Copy out the data word for word, from the line that contains "Click the Wikipedia" down through the line that contains "Looking at the screenshot, I should 142,117.", including both of those lines. Leave out the pictures.

AVAILABLE RECORDS
● ● ●

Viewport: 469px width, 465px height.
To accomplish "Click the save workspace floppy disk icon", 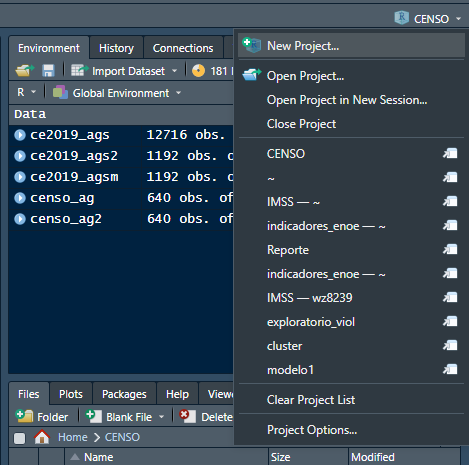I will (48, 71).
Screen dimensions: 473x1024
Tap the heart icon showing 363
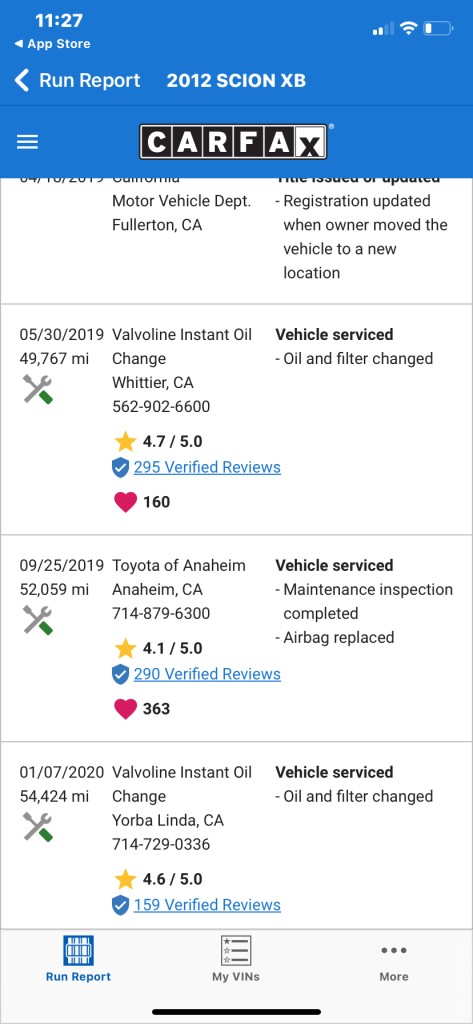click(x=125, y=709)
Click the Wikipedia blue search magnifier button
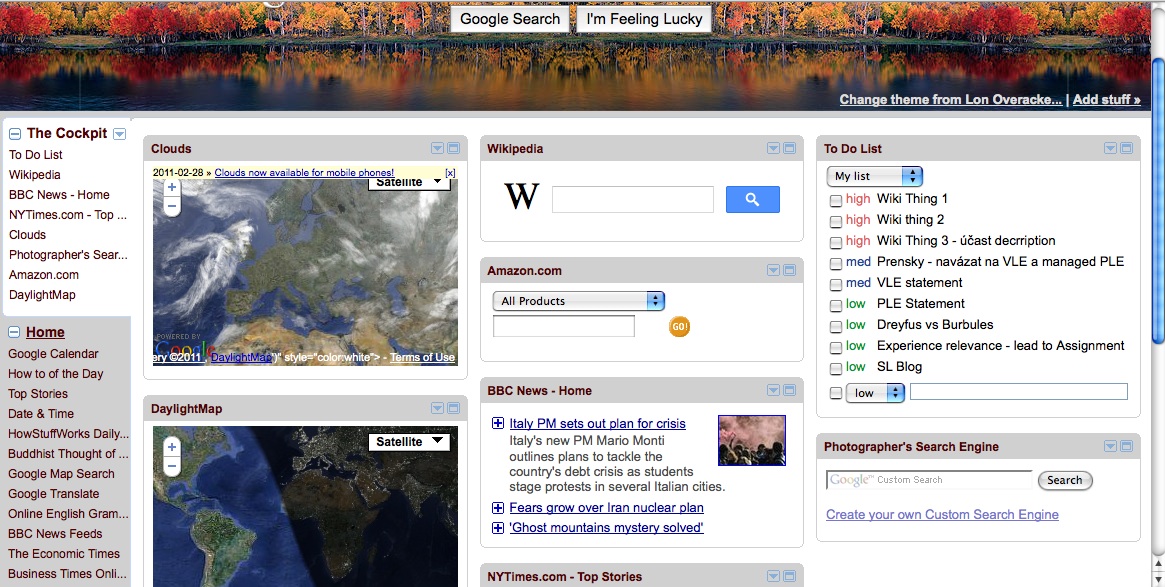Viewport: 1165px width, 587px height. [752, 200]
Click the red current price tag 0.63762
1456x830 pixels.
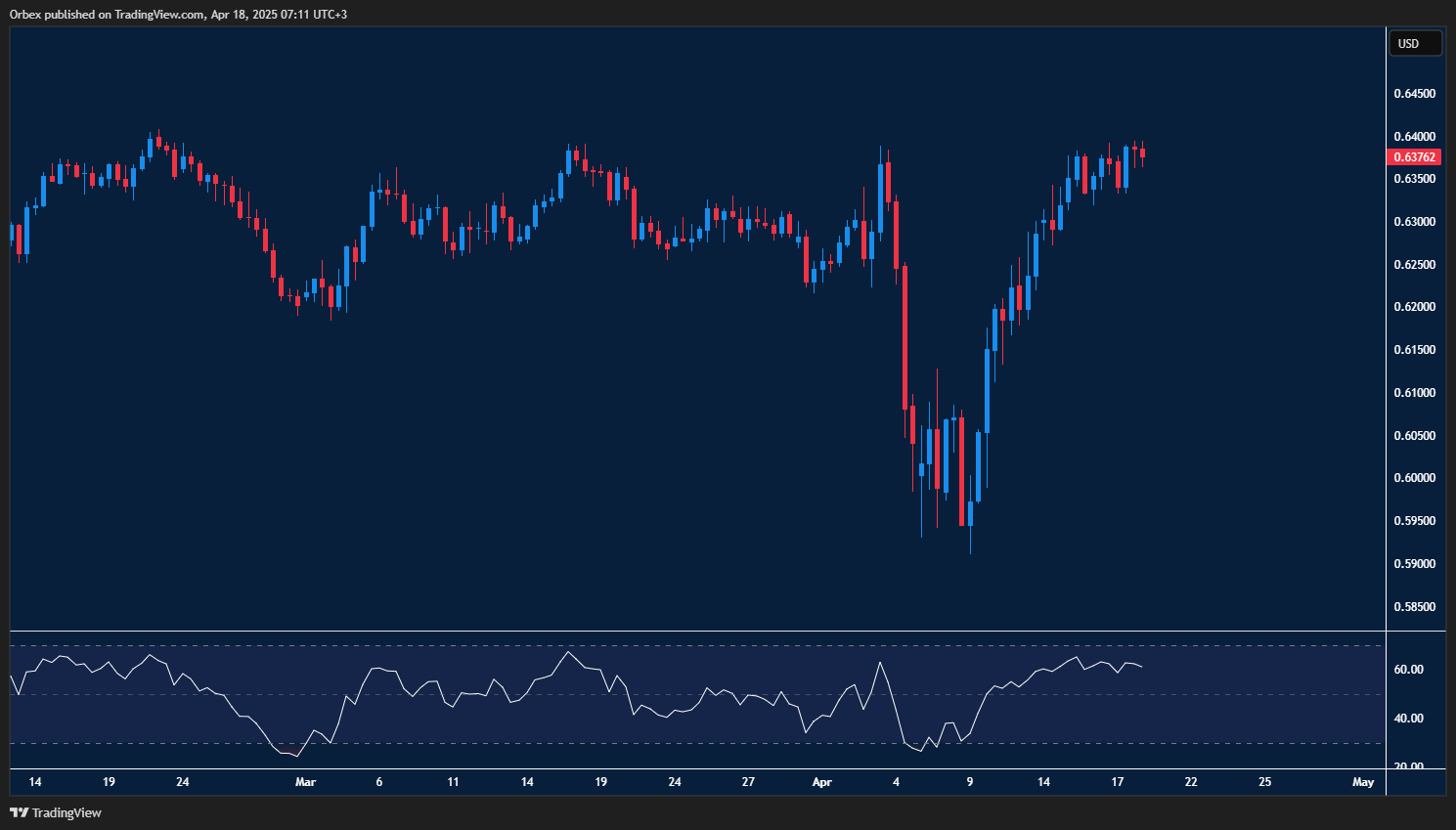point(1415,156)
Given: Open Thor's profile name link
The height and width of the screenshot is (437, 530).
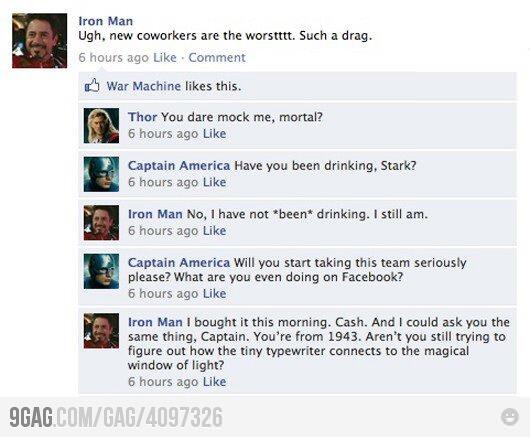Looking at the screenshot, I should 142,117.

● ● ●

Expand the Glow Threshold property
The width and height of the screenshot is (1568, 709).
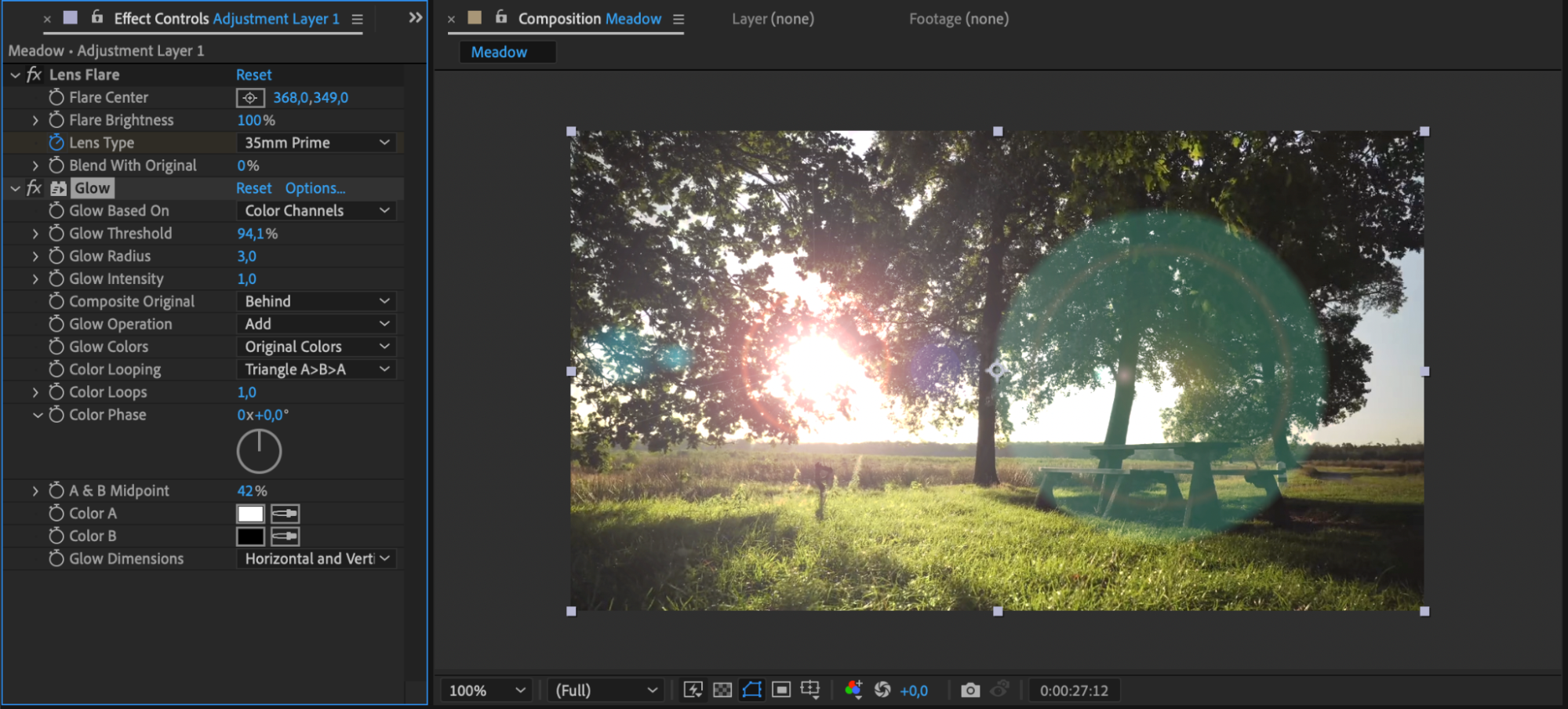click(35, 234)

● ● ●

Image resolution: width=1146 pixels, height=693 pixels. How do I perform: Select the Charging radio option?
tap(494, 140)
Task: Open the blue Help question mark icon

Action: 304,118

● ● ●

EXERCISE OUTPUT
Click the Wikipedia blue search magnifier button
Viewport: 1165px width, 587px height. [752, 200]
Click the red current price tag 0.63762
1456x830 pixels.
point(1415,156)
Given: Open Thor's profile name link
The height and width of the screenshot is (437, 530).
Looking at the screenshot, I should 142,117.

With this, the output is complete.